**What to produce:**
Once a line is found to contain "computer", copy it out of the listing.

**Data for processing:**
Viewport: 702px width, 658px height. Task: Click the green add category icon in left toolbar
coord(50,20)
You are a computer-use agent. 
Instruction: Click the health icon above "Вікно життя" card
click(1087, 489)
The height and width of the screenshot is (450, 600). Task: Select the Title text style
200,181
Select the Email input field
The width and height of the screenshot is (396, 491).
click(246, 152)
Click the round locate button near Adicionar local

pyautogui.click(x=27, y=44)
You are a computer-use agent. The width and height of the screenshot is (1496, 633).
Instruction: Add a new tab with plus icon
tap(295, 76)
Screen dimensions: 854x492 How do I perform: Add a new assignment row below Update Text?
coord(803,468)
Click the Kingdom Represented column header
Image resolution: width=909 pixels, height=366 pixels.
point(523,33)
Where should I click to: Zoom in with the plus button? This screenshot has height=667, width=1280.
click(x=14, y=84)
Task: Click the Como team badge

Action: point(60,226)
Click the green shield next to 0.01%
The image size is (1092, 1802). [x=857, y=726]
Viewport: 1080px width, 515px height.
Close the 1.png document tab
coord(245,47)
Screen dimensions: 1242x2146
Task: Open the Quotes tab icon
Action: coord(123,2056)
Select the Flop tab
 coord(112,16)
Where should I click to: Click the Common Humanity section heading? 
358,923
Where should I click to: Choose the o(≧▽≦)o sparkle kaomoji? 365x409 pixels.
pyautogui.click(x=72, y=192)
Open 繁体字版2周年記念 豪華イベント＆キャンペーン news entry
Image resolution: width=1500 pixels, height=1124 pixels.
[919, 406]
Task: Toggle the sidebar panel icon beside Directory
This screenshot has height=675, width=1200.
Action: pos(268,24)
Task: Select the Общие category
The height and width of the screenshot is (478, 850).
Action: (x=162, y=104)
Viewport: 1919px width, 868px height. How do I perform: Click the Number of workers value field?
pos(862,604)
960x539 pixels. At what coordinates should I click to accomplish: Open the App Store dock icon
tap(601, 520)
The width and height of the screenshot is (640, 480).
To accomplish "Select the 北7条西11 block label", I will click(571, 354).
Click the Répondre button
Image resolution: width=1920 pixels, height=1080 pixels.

**Answer for this exercise:**
You are a computer-use agent. 
You are a computer-use agent. The width and height of the screenshot is (1496, 633).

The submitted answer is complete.